Reproduce the following records verbatim, every line.

::: MATERIALS PROVIDED :::

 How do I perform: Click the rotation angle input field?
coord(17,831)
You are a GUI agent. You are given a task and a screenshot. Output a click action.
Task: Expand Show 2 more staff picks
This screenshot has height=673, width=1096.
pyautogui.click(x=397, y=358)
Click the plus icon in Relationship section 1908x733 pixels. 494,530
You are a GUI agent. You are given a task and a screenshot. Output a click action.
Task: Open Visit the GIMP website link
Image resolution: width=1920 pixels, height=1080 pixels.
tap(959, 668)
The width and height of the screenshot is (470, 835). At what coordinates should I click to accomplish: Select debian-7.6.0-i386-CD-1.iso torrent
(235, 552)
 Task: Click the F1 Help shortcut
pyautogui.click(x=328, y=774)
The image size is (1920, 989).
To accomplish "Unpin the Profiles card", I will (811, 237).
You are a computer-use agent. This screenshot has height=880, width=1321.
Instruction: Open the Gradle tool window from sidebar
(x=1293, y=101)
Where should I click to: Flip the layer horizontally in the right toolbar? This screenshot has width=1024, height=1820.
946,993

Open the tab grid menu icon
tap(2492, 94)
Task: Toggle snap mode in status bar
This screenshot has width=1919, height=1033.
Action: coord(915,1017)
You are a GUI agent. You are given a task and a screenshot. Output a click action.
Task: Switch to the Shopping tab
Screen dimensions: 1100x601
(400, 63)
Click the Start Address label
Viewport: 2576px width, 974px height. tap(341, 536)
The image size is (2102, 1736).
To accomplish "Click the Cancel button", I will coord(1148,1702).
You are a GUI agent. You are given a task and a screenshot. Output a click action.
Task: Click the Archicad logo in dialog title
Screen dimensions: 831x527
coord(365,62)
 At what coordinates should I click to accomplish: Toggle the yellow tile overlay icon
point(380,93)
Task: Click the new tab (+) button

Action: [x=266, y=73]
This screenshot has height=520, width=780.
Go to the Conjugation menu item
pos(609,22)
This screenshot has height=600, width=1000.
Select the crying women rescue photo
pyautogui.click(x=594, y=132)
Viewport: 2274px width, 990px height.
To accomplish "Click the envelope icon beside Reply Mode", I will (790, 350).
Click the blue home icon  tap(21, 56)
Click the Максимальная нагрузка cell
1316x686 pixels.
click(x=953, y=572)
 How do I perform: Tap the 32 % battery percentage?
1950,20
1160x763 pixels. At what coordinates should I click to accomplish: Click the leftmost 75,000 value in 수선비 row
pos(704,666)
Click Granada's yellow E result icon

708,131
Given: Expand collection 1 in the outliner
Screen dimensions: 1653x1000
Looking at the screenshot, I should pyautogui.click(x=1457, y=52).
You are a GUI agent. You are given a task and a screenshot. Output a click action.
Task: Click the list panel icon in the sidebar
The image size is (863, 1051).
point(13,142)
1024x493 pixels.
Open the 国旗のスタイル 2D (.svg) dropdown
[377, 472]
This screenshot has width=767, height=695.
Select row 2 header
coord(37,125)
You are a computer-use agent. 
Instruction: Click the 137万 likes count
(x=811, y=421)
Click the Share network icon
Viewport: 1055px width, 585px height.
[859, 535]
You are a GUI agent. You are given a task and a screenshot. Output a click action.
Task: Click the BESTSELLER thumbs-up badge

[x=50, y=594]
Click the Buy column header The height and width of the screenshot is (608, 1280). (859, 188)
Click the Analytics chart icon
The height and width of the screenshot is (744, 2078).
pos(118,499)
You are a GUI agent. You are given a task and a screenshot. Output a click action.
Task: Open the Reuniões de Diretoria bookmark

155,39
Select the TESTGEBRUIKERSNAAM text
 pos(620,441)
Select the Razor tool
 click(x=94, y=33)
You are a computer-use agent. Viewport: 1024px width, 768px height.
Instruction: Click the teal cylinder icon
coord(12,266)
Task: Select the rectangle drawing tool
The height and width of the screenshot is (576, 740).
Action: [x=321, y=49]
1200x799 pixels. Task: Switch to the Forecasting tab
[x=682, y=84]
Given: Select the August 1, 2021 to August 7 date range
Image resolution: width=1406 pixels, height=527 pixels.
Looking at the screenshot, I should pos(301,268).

:::

» **FINAL RESULT**
 How do I perform: Click the rotation angle input field?
coord(17,831)
You are a GUI agent. You are given a task and a screenshot. Output a click action.
Task: Expand Show 2 more staff picks
This screenshot has height=673, width=1096.
pyautogui.click(x=397, y=358)
Click the plus icon in Relationship section 1908x733 pixels. 494,530
You are a GUI agent. You are given a task and a screenshot. Output a click action.
Task: Open Visit the GIMP website link
Image resolution: width=1920 pixels, height=1080 pixels.
tap(959, 668)
The width and height of the screenshot is (470, 835). At what coordinates should I click to accomplish: Select debian-7.6.0-i386-CD-1.iso torrent
(235, 552)
 Task: Click the F1 Help shortcut
pyautogui.click(x=328, y=774)
The image size is (1920, 989).
To accomplish "Unpin the Profiles card", I will (811, 237).
You are a computer-use agent. This screenshot has height=880, width=1321.
Instruction: Open the Gradle tool window from sidebar
(x=1293, y=101)
Where should I click to: Flip the layer horizontally in the right toolbar? This screenshot has width=1024, height=1820.
946,993

Open the tab grid menu icon
tap(2492, 94)
Task: Toggle snap mode in status bar
This screenshot has width=1919, height=1033.
Action: coord(915,1017)
You are a GUI agent. You are given a task and a screenshot. Output a click action.
Task: Switch to the Shopping tab
Screen dimensions: 1100x601
(400, 63)
Click the Start Address label
Viewport: 2576px width, 974px height. tap(341, 536)
The image size is (2102, 1736).
To accomplish "Click the Cancel button", I will coord(1148,1702).
You are a GUI agent. You are given a task and a screenshot. Output a click action.
Task: Click the Archicad logo in dialog title
Screen dimensions: 831x527
coord(365,62)
 At what coordinates should I click to accomplish: Toggle the yellow tile overlay icon
point(380,93)
Task: Click the new tab (+) button

Action: [x=266, y=73]
This screenshot has height=520, width=780.
Go to the Conjugation menu item
pos(609,22)
This screenshot has height=600, width=1000.
Select the crying women rescue photo
pyautogui.click(x=594, y=132)
Viewport: 2274px width, 990px height.
To accomplish "Click the envelope icon beside Reply Mode", I will (790, 350).
Click the blue home icon  tap(21, 56)
Click the Максимальная нагрузка cell
1316x686 pixels.
click(x=953, y=572)
 How do I perform: Tap the 32 % battery percentage?
1950,20
1160x763 pixels. At what coordinates should I click to accomplish: Click the leftmost 75,000 value in 수선비 row
pos(704,666)
Click Granada's yellow E result icon

708,131
Given: Expand collection 1 in the outliner
Screen dimensions: 1653x1000
Looking at the screenshot, I should pyautogui.click(x=1457, y=52).
You are a GUI agent. You are given a task and a screenshot. Output a click action.
Task: Click the list panel icon in the sidebar
The image size is (863, 1051).
point(13,142)
1024x493 pixels.
Open the 国旗のスタイル 2D (.svg) dropdown
[377, 472]
This screenshot has width=767, height=695.
Select row 2 header
coord(37,125)
You are a computer-use agent. 
Instruction: Click the 137万 likes count
(x=811, y=421)
Click the Share network icon
Viewport: 1055px width, 585px height.
[859, 535]
You are a GUI agent. You are given a task and a screenshot. Output a click action.
Task: Click the BESTSELLER thumbs-up badge

[x=50, y=594]
Click the Buy column header The height and width of the screenshot is (608, 1280). (859, 188)
Click the Analytics chart icon
The height and width of the screenshot is (744, 2078).
pos(118,499)
You are a GUI agent. You are given a task and a screenshot. Output a click action.
Task: Open the Reuniões de Diretoria bookmark

155,39
Select the TESTGEBRUIKERSNAAM text
 pos(620,441)
Select the Razor tool
 click(x=94, y=33)
You are a computer-use agent. Viewport: 1024px width, 768px height.
Instruction: Click the teal cylinder icon
coord(12,266)
Task: Select the rectangle drawing tool
The height and width of the screenshot is (576, 740).
Action: [x=321, y=49]
1200x799 pixels. Task: Switch to the Forecasting tab
[x=682, y=84]
Given: Select the August 1, 2021 to August 7 date range
Image resolution: width=1406 pixels, height=527 pixels.
Looking at the screenshot, I should pos(301,268).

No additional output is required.